▶ [Kaynak Metin]:
• • •

Danıştay Kararı 15. Daire 2013/4001 E. 2016/3974 K. 02.06.2016 T.

Danıştay 15. Daire Başkanlığı         2013/4001 E.  ,  2016/3974 K.
T.C.
D A N I Ş T A Y
ONBEŞİNCİ DAİRE
Esas No : 2013/4001
Karar No : 2016/3974

Temyiz Eden (Davacılar) : 1-
2-
Vekili :
Karşı Taraf (Davalı) :
Vekili :
İstemin Özeti : …. İdare Mahkemesi’nin …. günlü, E:….; K…. sayılı kararının, hukuka uygun olmadığı ileri sürülerek temyizen incelenerek bozulması istenilmektedir.
Savunmanın Özeti : Mahkeme kararının hukuka uygun olduğu, temyiz isteminin reddi gerektiği savunulmaktadır.
Düşüncesi :Temyize konu Mahkeme kararının bozulması gerektiği düşünülmektedir.

TÜRK MİLLETİ ADINA

Hüküm veren Danıştay Onbeşinci Dairesi’nce; tetkik hakiminin açıklamaları dinlenip dosyadaki belgeler incelenerek gereği görüşüldü:
Dava; S…. D… Hastanesi koridorunda röntgen odası önünde 18.11.2008 tarihinde saat 12:00 sıralarında annesi ile birlikte bulunduğu sırada röntgen çekim odasına giren ve çalışmakta olan vantilatöre parmağını kaptırması sonucu parmağı kopan ‘ın, parmağının kopması nedeniyle adına 19.000,00 TL maddi, 7.000,00 TL manevi; anne adına 2.000,00 TL manevi ve baba adına 2.000,00 TL manevi; olmak üzere toplam 30.000,00 TL maddi ve manevi zararın tazmini istemiyle açılmıştır.
…. İdare Mahkemesi’nce, dava konusu olayın öğle arasında yani mesai saatleri dışında olduğu, davacılardan küçük çocuğun 7 yaşında olduğu, annenin velayeti altında bulunan küçük çocuğu için gerekli denetim ve gözetim yükümlülüğünü yerine getirmesinin yasal zorunluluk olduğu, çocuğun annenin yanından ayrılarak 6-7 metre uzaktaki vantilatöre kadar gitmesi esnasında aradan geçen zaman da dikkate alındığında, çocuğun bulunmasının yasak olduğu mahalde (röntgen odası) meydana gelen zararda annenin üzerine düşen gözetim ve denetim yükümlülüğünü yerine getirmediğinin açık olduğu, öte yandan, röntgen servisinin çalışma sistemi açısından servis kapısının kilitli olmasının, hizmet sunumu ve verimi açısından, düşünülemeyeceği, dolayısıyla zararın meydana gelmesine annenin sebebiyet verdiğinin kabulü zorunlu olup, kapının kilitli olması dolayısıyla idarenin sorumlu tutulmasının mümkün bulunmadığı gerekçesiyle davanın reddine karar verilmiştir.

• • •

▶ [Kaynak Malzeme]:
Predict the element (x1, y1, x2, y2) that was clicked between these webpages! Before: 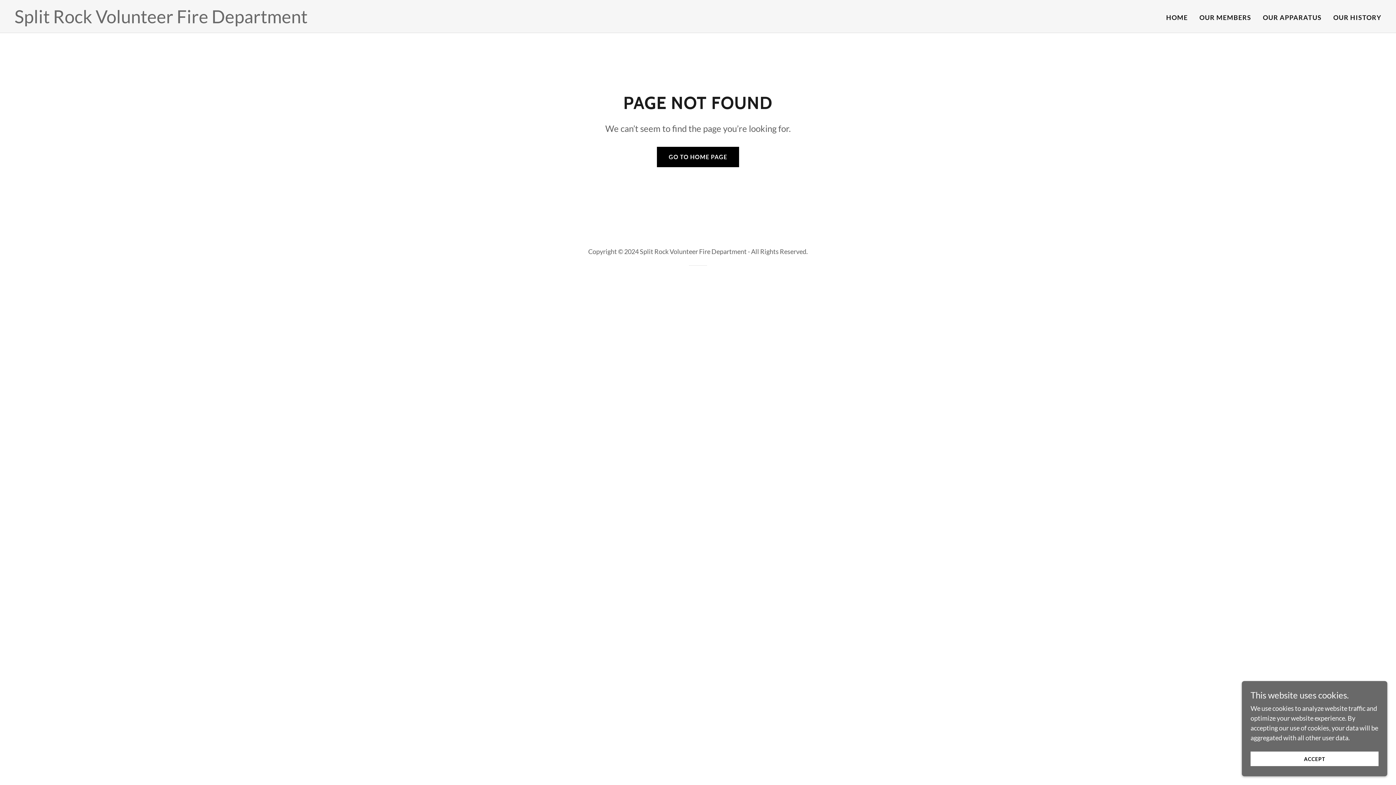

• • •

▶ [Yönerge A]:
Danıştay kararını iki cümleyle özetleyin.
▶ [Yönerge B]:
Danıştay kararına göre şu ifadelerin doğru olup olmadığını evet veya hayır ile belirtin ve her yanıt için belirleyici sözleri metinden aynen aktarın: (i) Olay öğle arasında meydana gelmiştir. (ii) Anne adına 7.000,00 TL manevi tazminat istenmiştir. (iii) Savunmada temyiz isteminin kabul edilmesi gerektiği ileri sürülmektedir.

▶ [Görev Sonucu A]:
Dava, hastanede röntgen çekim odasına giren bir çocuğun çalışmakta olan vantilatöre parmağını kaptırarak parmağının kopması nedeniyle toplam 30.000,00 TL maddi ve manevi zararın tazmini istemiyle açılmıştır. İdare Mahkemesi, olayın mesai saatleri dışında meydana geldiği ve annenin gözetim ve denetim yükümlülüğünü yerine getirmediği gerekçesiyle idarenin sorumlu tutulamayacağını belirterek davayı reddetmiştir.

▶ [Görev Sonucu B]:
(i) Evet: "dava konusu olayın öğle arasında yani mesai saatleri dışında olduğu"
(ii) Hayır: "anne adına 2.000,00 TL manevi"
(iii) Hayır: "temyiz isteminin reddi gerektiği savunulmaktadır"